====== TEXTE

Il y a deux ans, songer à la reprise des concerts tels qu’on les connaissait semblait chimérique. Cette nouvelle édition du Hellfest Open Air était tout aussi lointaine et, surtout, improbable, car l’échelle du festival dans ce contexte sanitaire rendait impossible un déroulement normal, entraînant non pas un, mais deux reports depuis 2020.
Ainsi, pour les festivaliers haletant d’impatience et trop longtemps privés de leur pèlerinage annuel sur les terres clissonnaises, ce crû 2022 représentait LE retour vers ce qui les faisait vibrer avant la pandémie. En fin de compte, rien de mieux qu’une double édition afin de célébrer comme il se doit le quinzième anniversaire du fest !
Pourtant, les quelques semaines précédant l’échéance ont été pour nous teintées d’euphorie, certes, mais aussi d’appréhension : l’euphorie, car nous allions enfin pouvoir nous repaître de cette atmosphère estivale bien-aimée et musicalement jouissive. L’appréhension, car une bonne partie d’entre nous allait devoir affronter pas moins de sept jours de festivités après une très longue pause des concerts.
Néanmoins, une fois passées les portes, c’est une vive impression d’avoir quitté le site la veille qui nous a envahis. Il ne nous restait plus qu’à savourer chacun des ingrédients qui rendent notre céleste enfer si addictif…
Reportage par nos envoyés spéciaux Lucinda et Stef. Photos par Julien Zannoni (hormis lorsque mentionné).

============
====== MATÉRIEL FOURNI

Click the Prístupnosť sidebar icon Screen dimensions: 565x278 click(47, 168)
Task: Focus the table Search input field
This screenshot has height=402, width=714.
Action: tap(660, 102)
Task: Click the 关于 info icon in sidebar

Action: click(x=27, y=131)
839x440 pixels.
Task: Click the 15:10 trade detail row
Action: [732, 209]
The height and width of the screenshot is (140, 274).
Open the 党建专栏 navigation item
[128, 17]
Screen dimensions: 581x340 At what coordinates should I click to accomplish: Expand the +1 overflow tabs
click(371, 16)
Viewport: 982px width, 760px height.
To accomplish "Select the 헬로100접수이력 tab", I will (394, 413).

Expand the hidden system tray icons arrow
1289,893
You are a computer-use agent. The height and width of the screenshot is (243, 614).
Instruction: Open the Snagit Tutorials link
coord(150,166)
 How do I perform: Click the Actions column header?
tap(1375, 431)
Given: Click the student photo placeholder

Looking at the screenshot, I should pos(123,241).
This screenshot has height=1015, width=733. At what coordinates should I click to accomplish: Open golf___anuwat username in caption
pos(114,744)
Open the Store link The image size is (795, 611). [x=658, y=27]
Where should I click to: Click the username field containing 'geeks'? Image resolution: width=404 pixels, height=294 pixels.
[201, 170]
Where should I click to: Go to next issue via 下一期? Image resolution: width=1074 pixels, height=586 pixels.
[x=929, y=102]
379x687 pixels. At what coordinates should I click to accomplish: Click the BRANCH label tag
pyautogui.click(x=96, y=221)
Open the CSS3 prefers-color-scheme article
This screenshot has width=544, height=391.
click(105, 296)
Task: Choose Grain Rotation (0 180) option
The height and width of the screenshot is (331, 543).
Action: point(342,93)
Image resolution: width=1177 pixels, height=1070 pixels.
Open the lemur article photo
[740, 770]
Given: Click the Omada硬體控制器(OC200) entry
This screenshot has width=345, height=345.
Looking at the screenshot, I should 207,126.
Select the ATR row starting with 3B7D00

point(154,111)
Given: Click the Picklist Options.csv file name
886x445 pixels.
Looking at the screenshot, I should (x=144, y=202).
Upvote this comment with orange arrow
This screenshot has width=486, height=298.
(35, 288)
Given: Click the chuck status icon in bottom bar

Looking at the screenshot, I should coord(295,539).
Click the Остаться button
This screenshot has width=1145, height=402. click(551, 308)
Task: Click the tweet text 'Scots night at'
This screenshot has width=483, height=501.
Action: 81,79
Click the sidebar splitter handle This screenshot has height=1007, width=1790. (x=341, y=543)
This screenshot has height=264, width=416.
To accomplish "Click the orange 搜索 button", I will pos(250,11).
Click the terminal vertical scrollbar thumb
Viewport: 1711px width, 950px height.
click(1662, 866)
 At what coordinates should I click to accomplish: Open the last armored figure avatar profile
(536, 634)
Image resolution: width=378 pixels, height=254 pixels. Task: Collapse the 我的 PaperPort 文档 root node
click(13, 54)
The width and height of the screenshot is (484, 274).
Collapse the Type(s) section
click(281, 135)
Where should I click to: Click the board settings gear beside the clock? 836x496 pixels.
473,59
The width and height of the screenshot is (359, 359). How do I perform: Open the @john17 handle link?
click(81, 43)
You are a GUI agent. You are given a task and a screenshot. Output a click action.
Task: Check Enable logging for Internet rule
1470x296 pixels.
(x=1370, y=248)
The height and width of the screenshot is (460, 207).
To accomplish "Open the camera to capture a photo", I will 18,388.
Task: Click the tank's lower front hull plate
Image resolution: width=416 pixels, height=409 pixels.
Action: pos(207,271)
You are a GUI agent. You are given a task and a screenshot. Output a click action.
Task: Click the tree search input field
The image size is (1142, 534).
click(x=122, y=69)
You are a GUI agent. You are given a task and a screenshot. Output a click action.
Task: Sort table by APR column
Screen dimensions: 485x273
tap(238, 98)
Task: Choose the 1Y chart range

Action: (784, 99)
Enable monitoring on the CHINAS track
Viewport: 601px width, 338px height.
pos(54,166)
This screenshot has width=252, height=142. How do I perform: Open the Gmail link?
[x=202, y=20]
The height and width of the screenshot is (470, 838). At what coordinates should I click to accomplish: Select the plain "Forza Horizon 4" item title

============

### CONSIGNE ÉCRITE 1:
D'après le texte sur le Hellfest, quel anniversaire la double édition de 2022 permet-elle de célébrer ?
### CONSIGNE ÉCRITE 2:
Redonnez le passage du texte sur le Hellfest en commençant par « Néanmoins, une fois » et en poursuivant jusqu'à « (hormis lorsque mentionné). », avec « céleste enfer » remplacé par « paradis infernal ».
### CONSIGNE ÉCRITE 3:
Donnez la suite du texte sur le Hellfest à partir de l'endroit où il s'arrête.

### RÉPONSE ÉCRITE 1:
Elle célèbre le quinzième anniversaire du festival.

### RÉPONSE ÉCRITE 2:
Néanmoins, une fois passées les portes, c’est une vive impression d’avoir quitté le site la veille qui nous a envahis. Il ne nous restait plus qu’à savourer chacun des ingrédients qui rendent notre paradis infernal si addictif…
Reportage par nos envoyés spéciaux Lucinda et Stef. Photos par Julien Zannoni (hormis lorsque mentionné).

### RÉPONSE ÉCRITE 3:
L’arroseur arrosait !
CUISSON À CLISSON
Bien sûr, le parcours ne se fait pas sans embûches, puisqu’il nous faut affronter une météo plus capricieuse que jamais, à commencer par deux journées de chaleur pesante en ce premier week-end.
En amont, le festival a eu l’excellente idée d’autoriser les gourdes et bouteilles d’eau – chose rare, voire inexistante en France pour un événement musical de cette ampleur. Et devant les Mainstages, dès lors que les impitoyables rayons commencent à gentiment cuire sur place les spectateurs aux heures les plus chaudes de la journée, un agent de sécurité se fait un malin plaisir à nous irriguer généreusement d’une lance à eau ! En plus de la « Hellfresh », rideau d’eau animé déjà connu des éditions passées, des espaces brumisateurs sont aussi rapidement mis en place.
Quoiqu’il en soit, il reste difficile de se requinquer à l’ombre entre deux concerts, la forêt devant l’espace restauration étant prise d’assaut. De manière générale, les abris manquent là où on les attend, que ce soit au niveau des tables du Food Corner ou à l’espace VIP. Sous les Altar et Temple, l’impression de se trouver dans une serre n’aurait pu être plus authentique, et si la pose d’un bitume à ces endroits permet de ne plus être gêné par la poussière de la terre à nue, on se demande si on ne récupère pas quelques degrés supplémentaires à cause de cela… Quant à l’espace presse, d’habitude fourmillant de journalistes, c’est sans exagérer qu’on peut le comparer à un véritable sauna finlandais. Mais sans la possibilité de se jeter dans la neige juste après…
Et comme chaque année, l’organisation ne manque pas de communiquer certains chiffres à l’issu du fest, en particulier la quantité de litres de bière consommée : quoique toujours considérable, elle s’est élevée en moyenne à 400 000 litres sur chaque week-end, contre 440 000 sur les trois jours de l’édition 2019. Il fallait bien cette canicule écrasante pour que le métalleux ose faire des infidélités à sa divine pinte !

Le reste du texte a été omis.